An exact printout of all the entries is required.

Stored data entries:
# # #

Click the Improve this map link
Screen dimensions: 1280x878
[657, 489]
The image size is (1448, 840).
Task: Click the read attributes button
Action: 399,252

# # #

| Response to this exercise |
Click the Improve this map link
Screen dimensions: 1280x878
[657, 489]
The image size is (1448, 840).
Task: Click the read attributes button
Action: 399,252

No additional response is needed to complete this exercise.